“Is Jane a part of your new realism?”

I filled the glass and took a drink. “You’re out of bounds now,” I said, but she didn’t care.

“You know she’s been staying with me the last couple of nights? She’s not comfortable here while those people are still… watching. She said it creeps her out.”

“That makes two of us.”

“It’s not just the being followed, it’s that you didn’t tell her anything about it. And that you keep working on whatever this is, even though you have no client- and even with this threat.”

“This is really not your business, Laurie.”

“You can understand why she’d be a little scared.”

“I understand perfectly,” I said slowly.

Lauren looked down at her white hands for a while, and then she looked at me. “You won’t meet a lot of people like her, Johnny. She-”

“Jesus Christ!” I said. “Don’t you have someplace else to be? Don’t you have a husband somewhere, and a job? Go spend your time on them. Go have a kid or something. Go lead your own fucking life.” My voice was tight and harsh, and Lauren went quiet. She turned away from me and stood near the windows. The rain had grown heavier and made a sound like ice on the glass.

“That’s pretty funny, from someone who barely has a life himself, who runs away from any chance of having one, who’d rather poke around in someone else’s life than lead his own. It’s pretty funny- in a sad, pathetic kind of way.”

I sighed. “Do you have even a clue of what you’re talking about?”

“Of course not. How could I have a clue? How could anybody? That would mean you let someone intrude on you and your anger. That would mean you actually told someone what the hell happens inside your head.”

I laughed nastily. “I’ll leave the psychobabble to you; you have a knack for it. I think chemistry is my ticket to better living.”

“Right, right, it’s a big joke, getting help. Who the hell could possibly need that? Certainly not you. You’ve got your own personal twelve-step program going, a perpetual one-man meeting. Tell me, do you serve yourself doughnuts and coffee and give out little tokens for each day of joylessness? Probably not doughnuts, I guess; those might be too much fun. And they might somehow interfere with getting those precious miles in. Now, in which step do you pledge yourself to complete and utter isolation? Is that before or after the hair shirt and the self- flagellation?”

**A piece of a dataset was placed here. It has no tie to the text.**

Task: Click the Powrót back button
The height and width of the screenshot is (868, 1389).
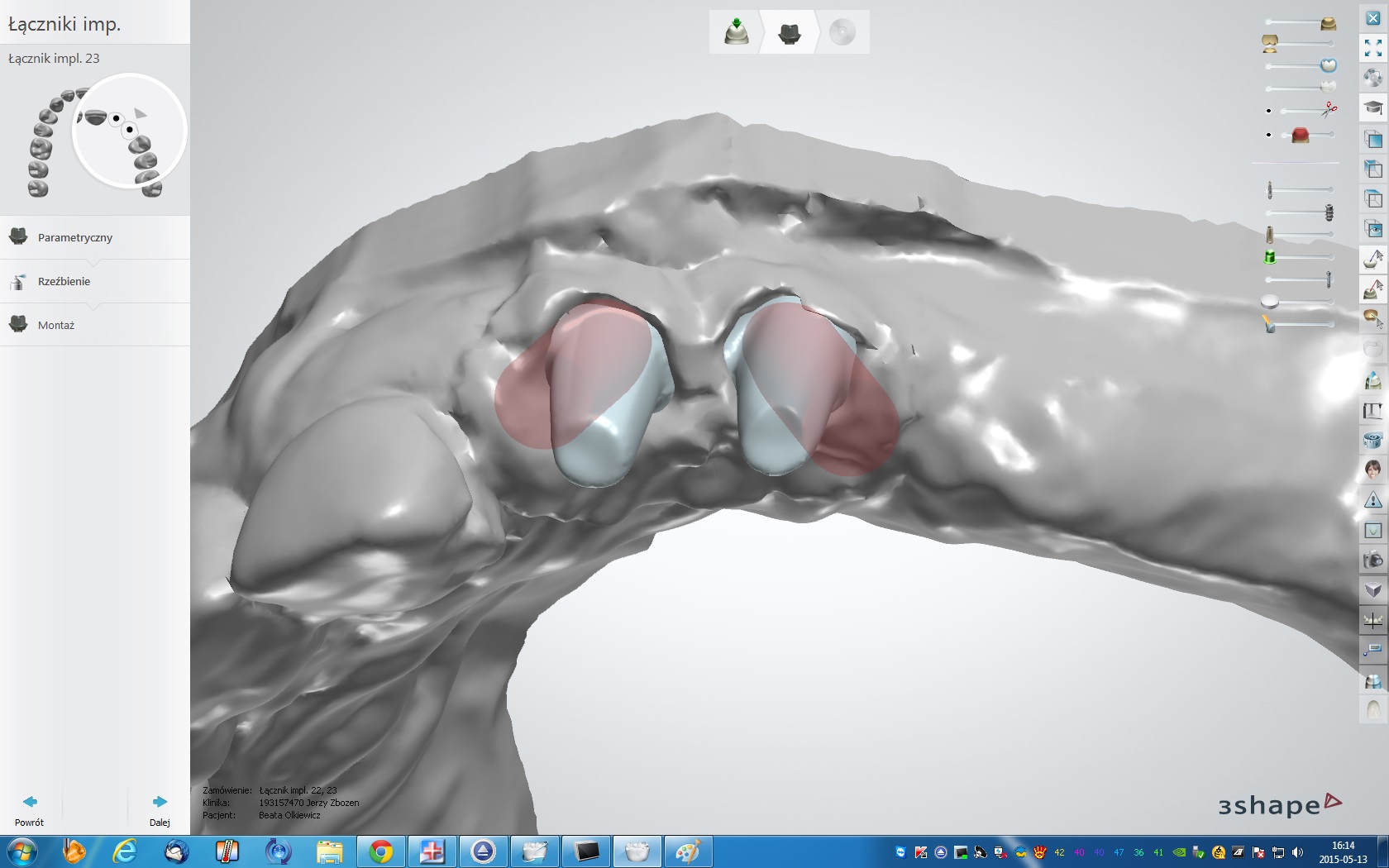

“You’re pretty funny yourself,” I said quietly, but it didn’t slow her down.

“I guess you’ve made it work for you, though,” she said. “I mean, I can’t remember the last time I heard you mention Anne.”

“Jesus-”

“Do you talk about her to anyone, Johnny? Can you even bring yourself to say her name?”

I stared at Lauren’s back. Her shoulders were stiff and her head was bent. “You should get the fuck out of here,” I said.

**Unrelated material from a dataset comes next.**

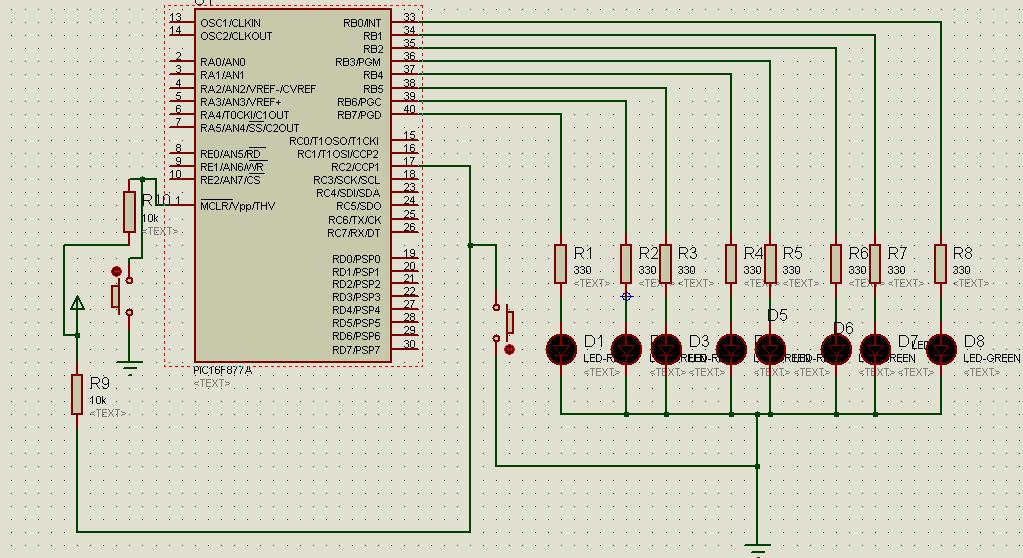
Task: Click the RB7/PGD pin 40
Action: pyautogui.click(x=407, y=114)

Lauren laughed bitterly and turned to face me. “That might carry more weight if I didn’t actually own this place,” she said. Her green eyes were wet, and she ran a hand over them and looked at me. “But you’re right, I should go. There’ve got to be better ways for me to spend my time.” She’d walked to the door and pulled on her raincoat and picked up her umbrella. “You don’t get that many chances, Johnny,” she’d said from the doorway. “You should try not to fuck this up.”

I heard the hiss of tires on asphalt. A gray Mercedes pulled up to the building’s entrance, and even before it stopped a security guard came out at a run to open the glass doors. Two men climbed out of the car. I recognized one as Jeremy Pflug. The other, I assumed, was Hauck. They spoke briefly with the guard and Pflug glanced my way, and then they went inside. I took my feet off the dash and locked the car and walked across the lot. Nobody ran to hold the doors for me.

The lobby was stone- smooth and pale on the floor, rough blocks of gray and tan on the walls- and it was spare, with no art or corporate logo or sign of any kind hanging, and no waiting area for visitors. The only adornment- if you could call it that- was the guard station, like a stone fortification at the far end of the space. A guard was waiting there, and so was Pflug.

“The early bird,” Pflug said. He looked at my cheek and put a finger to his own and smiled. It was wide and toothy and entirely unappealing on a Sunday morning- or at any other time. The Long Island lockjaw was less pronounced today, and he’d traded his duck hunting look for something more corporate: gray trousers, blue blazer, white shirt. He wore the jacket open, and I could see a shoulder rig under his left arm, and the butt of something heavy hanging there.

“Assume the position for me, John,” he said, and gestured toward the guard station.

I was wearing jeans and a black polo shirt, and unless you were blind or stupid it was pretty clear I wasn’t carrying. Pflug was yanking my chain, and I stared at him.

He shook his head and smiled. “Rules are rules, my friend, and we’ve all got to live with them. So be a good scout or go away- I don’t care which- but you’re not going in without a pat-down.”

I sighed and held my arms out. The guard came around the stone counter with a hand-held metal detector. He was maybe twenty, and tentative, and he ran the wand quickly along my sides and legs and around my waist. It warbled at the car keys in my pocket and at my belt buckle but was otherwise quiet. I put my arms down and he stepped back and looked at Pflug.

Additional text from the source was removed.